• **To do**: Nothing but the lines from the one containing "You are a computer-use" through the last line of the data below should be returned, each exactly as it stands, pictures excluded.
*** The data
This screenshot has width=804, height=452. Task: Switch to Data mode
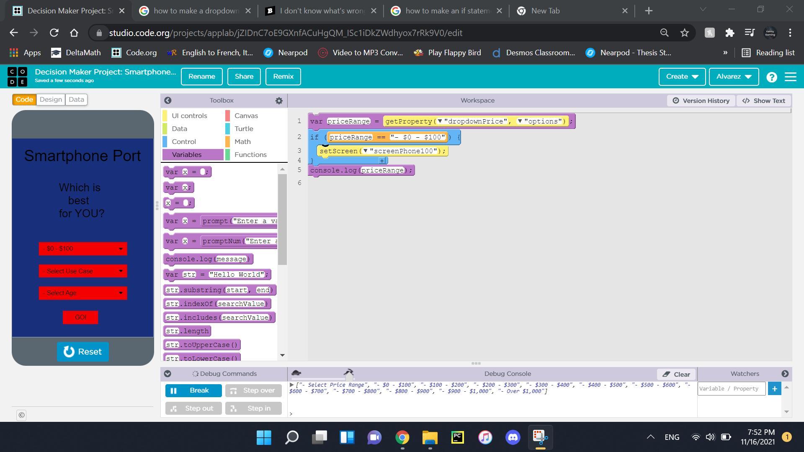click(76, 100)
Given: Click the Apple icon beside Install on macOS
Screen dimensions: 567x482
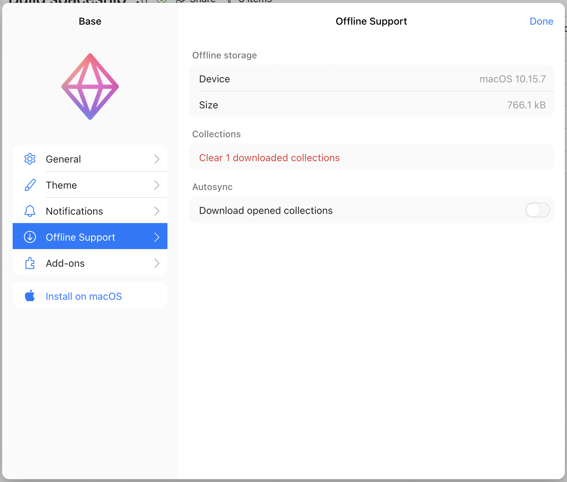Looking at the screenshot, I should click(x=30, y=296).
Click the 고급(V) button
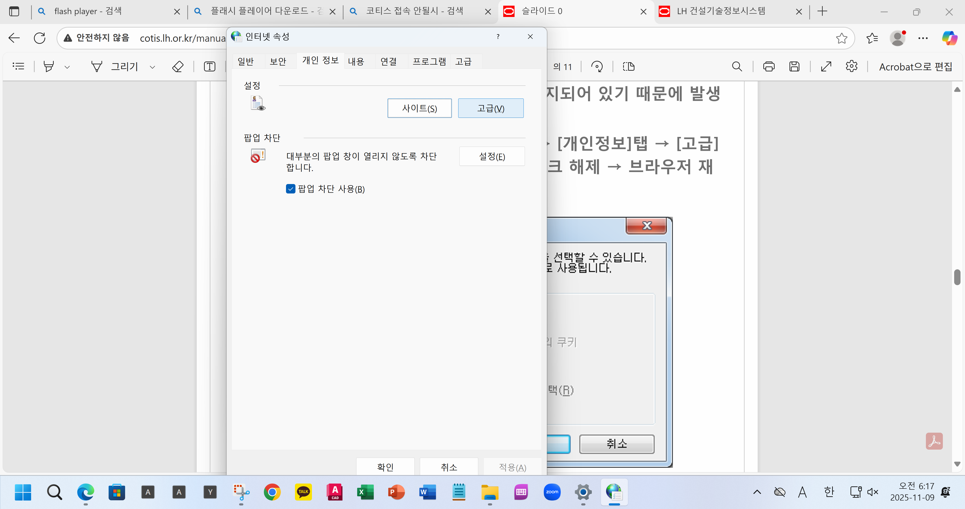The width and height of the screenshot is (965, 509). click(491, 108)
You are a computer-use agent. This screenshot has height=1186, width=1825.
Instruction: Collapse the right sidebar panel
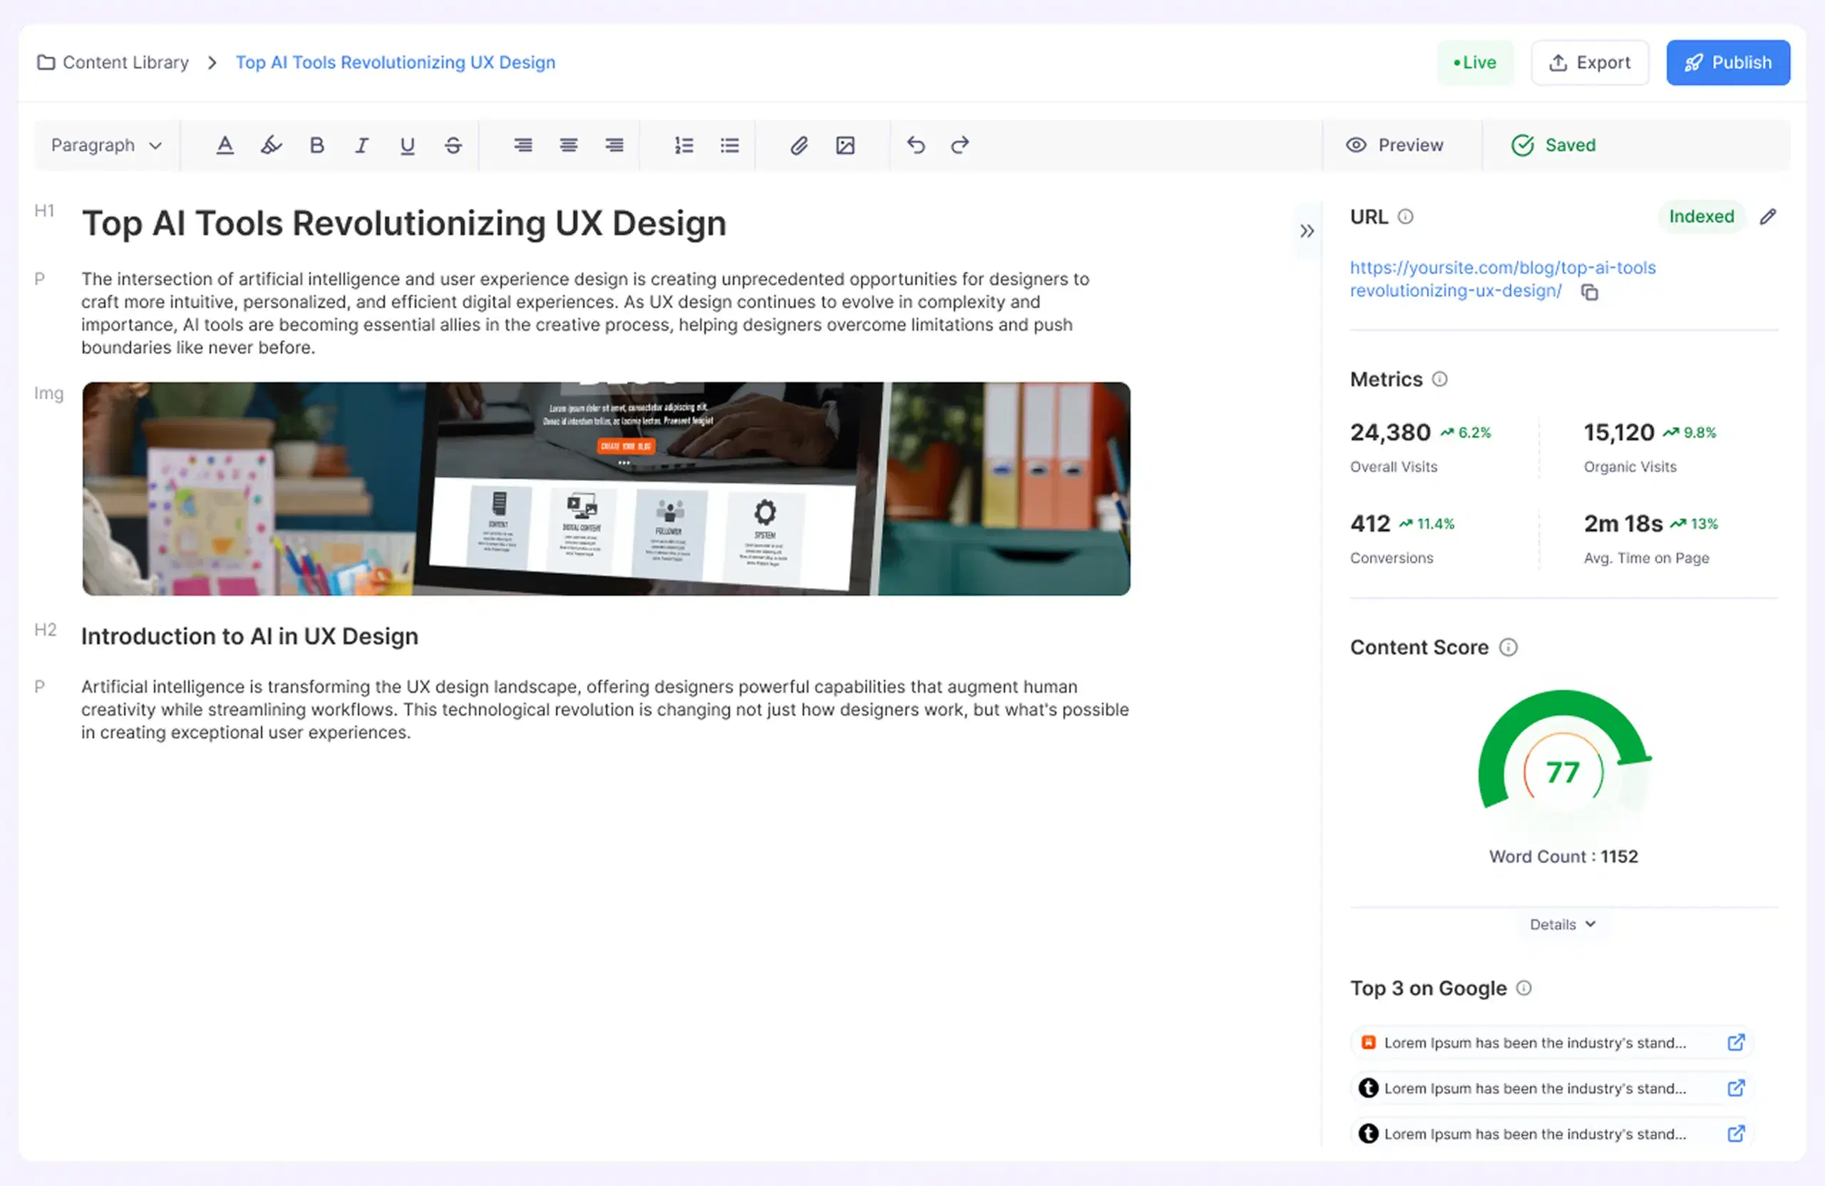coord(1307,231)
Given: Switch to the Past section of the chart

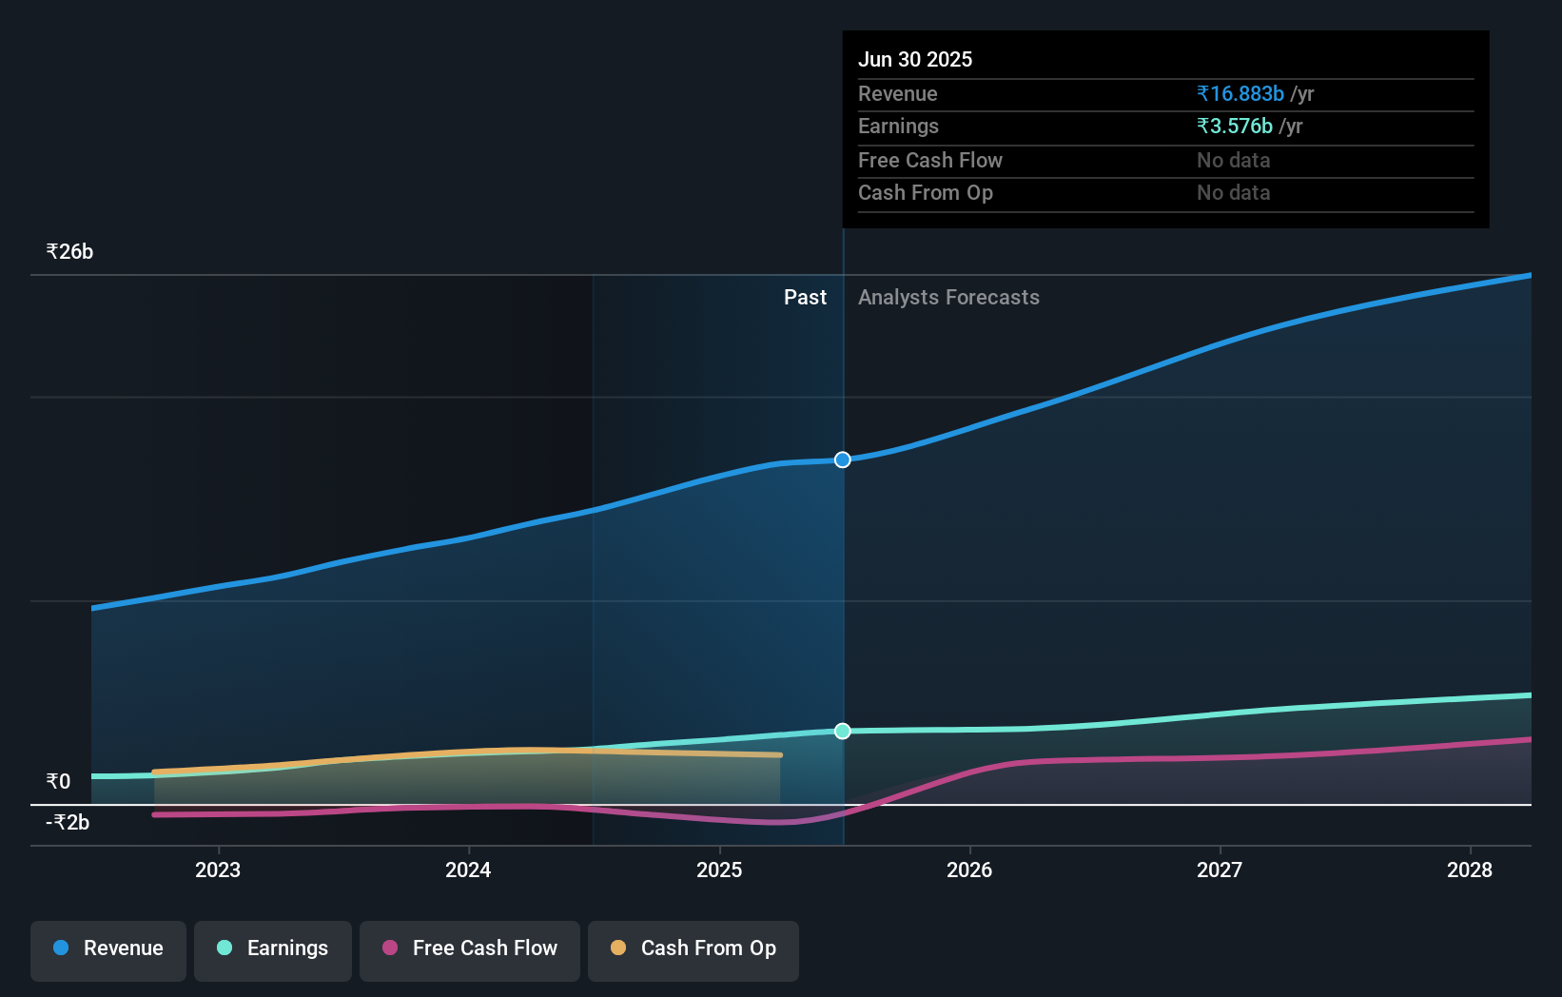Looking at the screenshot, I should pyautogui.click(x=805, y=297).
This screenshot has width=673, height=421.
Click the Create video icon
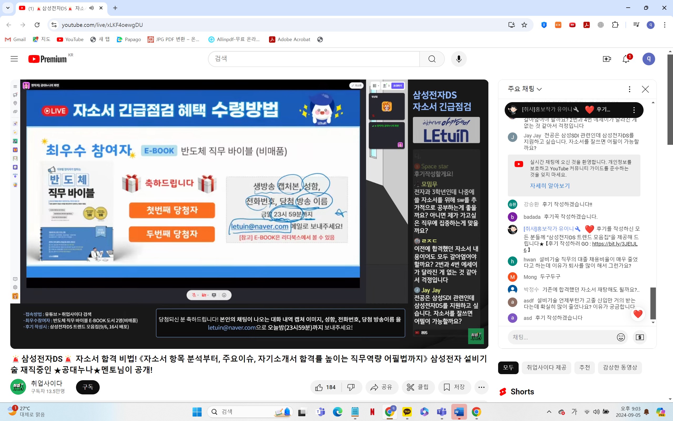click(x=607, y=59)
******
• **Written solution**:
You are a computer-use agent. This screenshot has height=1186, width=1825.
Instruction: Collapse the right sidebar panel
coord(1307,231)
Given: Switch to the Past section of the chart

Looking at the screenshot, I should pyautogui.click(x=805, y=297).
This screenshot has width=673, height=421.
Click the Create video icon
click(x=607, y=59)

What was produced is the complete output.